Saved data entries:
------------
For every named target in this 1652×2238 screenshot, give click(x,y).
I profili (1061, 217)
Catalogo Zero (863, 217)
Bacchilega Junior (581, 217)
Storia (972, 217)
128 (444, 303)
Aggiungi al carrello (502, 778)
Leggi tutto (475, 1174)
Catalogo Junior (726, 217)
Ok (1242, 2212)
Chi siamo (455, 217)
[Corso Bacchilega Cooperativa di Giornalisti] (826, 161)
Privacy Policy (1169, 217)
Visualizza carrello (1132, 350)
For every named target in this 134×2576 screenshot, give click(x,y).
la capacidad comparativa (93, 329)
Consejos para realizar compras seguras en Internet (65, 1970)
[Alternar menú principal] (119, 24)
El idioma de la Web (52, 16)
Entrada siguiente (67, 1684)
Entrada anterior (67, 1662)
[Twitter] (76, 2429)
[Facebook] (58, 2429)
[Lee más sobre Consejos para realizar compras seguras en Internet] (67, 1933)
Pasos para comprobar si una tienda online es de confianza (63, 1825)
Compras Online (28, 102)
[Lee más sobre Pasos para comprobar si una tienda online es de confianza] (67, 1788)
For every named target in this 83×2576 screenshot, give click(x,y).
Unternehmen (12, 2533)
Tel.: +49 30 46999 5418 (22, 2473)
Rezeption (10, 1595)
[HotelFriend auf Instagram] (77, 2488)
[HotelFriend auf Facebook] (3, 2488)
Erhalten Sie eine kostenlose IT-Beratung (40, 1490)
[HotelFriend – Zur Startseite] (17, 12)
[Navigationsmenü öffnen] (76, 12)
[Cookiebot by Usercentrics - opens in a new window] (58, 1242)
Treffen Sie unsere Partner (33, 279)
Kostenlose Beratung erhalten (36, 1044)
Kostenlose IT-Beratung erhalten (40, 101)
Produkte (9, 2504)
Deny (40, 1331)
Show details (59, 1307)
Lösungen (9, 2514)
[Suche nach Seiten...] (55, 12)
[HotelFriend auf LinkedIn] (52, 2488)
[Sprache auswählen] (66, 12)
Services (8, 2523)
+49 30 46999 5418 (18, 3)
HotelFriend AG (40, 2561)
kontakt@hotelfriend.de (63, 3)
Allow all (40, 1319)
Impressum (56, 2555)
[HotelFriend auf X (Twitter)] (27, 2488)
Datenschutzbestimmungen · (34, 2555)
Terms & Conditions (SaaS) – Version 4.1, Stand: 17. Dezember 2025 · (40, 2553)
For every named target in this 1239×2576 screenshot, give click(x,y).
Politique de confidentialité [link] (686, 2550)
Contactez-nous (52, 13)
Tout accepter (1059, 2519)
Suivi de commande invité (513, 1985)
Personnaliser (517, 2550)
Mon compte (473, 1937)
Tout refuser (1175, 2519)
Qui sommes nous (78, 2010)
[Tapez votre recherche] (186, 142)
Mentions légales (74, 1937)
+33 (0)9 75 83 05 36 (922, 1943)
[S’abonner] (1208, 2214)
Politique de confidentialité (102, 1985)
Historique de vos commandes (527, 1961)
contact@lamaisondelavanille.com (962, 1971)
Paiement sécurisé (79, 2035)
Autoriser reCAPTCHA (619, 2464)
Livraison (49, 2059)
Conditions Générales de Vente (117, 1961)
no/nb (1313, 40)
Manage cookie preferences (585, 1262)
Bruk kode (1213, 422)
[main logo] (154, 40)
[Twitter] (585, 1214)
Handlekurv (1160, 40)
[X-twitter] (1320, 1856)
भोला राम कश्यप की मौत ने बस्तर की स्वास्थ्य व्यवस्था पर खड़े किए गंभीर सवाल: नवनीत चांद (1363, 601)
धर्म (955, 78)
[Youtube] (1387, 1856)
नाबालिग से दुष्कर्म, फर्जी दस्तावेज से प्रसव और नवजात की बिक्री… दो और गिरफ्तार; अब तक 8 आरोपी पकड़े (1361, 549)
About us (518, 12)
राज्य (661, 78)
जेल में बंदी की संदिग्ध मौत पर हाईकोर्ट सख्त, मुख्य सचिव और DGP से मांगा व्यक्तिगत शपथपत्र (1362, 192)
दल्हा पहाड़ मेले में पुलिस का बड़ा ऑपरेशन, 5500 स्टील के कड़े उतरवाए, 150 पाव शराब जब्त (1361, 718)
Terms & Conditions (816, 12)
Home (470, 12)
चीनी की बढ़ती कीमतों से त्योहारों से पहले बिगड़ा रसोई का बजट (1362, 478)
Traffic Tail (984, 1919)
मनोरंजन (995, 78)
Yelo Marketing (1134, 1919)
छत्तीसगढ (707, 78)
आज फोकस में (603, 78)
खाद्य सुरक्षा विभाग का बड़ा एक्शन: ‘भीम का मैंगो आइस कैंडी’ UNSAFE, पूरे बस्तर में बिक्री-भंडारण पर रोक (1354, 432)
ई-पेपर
------------
AIM OF THE EXERCISE:
Keeping every character as it is, restate the lines above that run from the line with "5418 (18, 3)" through the line with "राज्य (661, 78)", both included, and nothing else.

WRITTEN RESPONSE:
+49 30 46999 5418 (18, 3)
HotelFriend AG (40, 2561)
kontakt@hotelfriend.de (63, 3)
Allow all (40, 1319)
Impressum (56, 2555)
[HotelFriend auf X (Twitter)] (27, 2488)
Datenschutzbestimmungen · (34, 2555)
Terms & Conditions (SaaS) – Version 4.1, Stand: 17. Dezember 2025 · (40, 2553)
For every named target in this 1239×2576 screenshot, give click(x,y).
Politique de confidentialité [link] (686, 2550)
Contactez-nous (52, 13)
Tout accepter (1059, 2519)
Suivi de commande invité (513, 1985)
Personnaliser (517, 2550)
Mon compte (473, 1937)
Tout refuser (1175, 2519)
Qui sommes nous (78, 2010)
[Tapez votre recherche] (186, 142)
Mentions légales (74, 1937)
+33 (0)9 75 83 05 36 (922, 1943)
[S’abonner] (1208, 2214)
Politique de confidentialité (102, 1985)
Historique de vos commandes (527, 1961)
contact@lamaisondelavanille.com (962, 1971)
Paiement sécurisé (79, 2035)
Autoriser reCAPTCHA (619, 2464)
Livraison (49, 2059)
Conditions Générales de Vente (117, 1961)
no/nb (1313, 40)
Manage cookie preferences (585, 1262)
Bruk kode (1213, 422)
[main logo] (154, 40)
[Twitter] (585, 1214)
Handlekurv (1160, 40)
[X-twitter] (1320, 1856)
भोला राम कश्यप की मौत ने बस्तर की स्वास्थ्य व्यवस्था पर खड़े किए गंभीर सवाल: नवनीत चांद (1363, 601)
धर्म (955, 78)
[Youtube] (1387, 1856)
नाबालिग से दुष्कर्म, फर्जी दस्तावेज से प्रसव और नवजात की बिक्री… दो और गिरफ्तार; अब तक 8 आरोपी पकड़े (1361, 549)
About us (518, 12)
राज्य (661, 78)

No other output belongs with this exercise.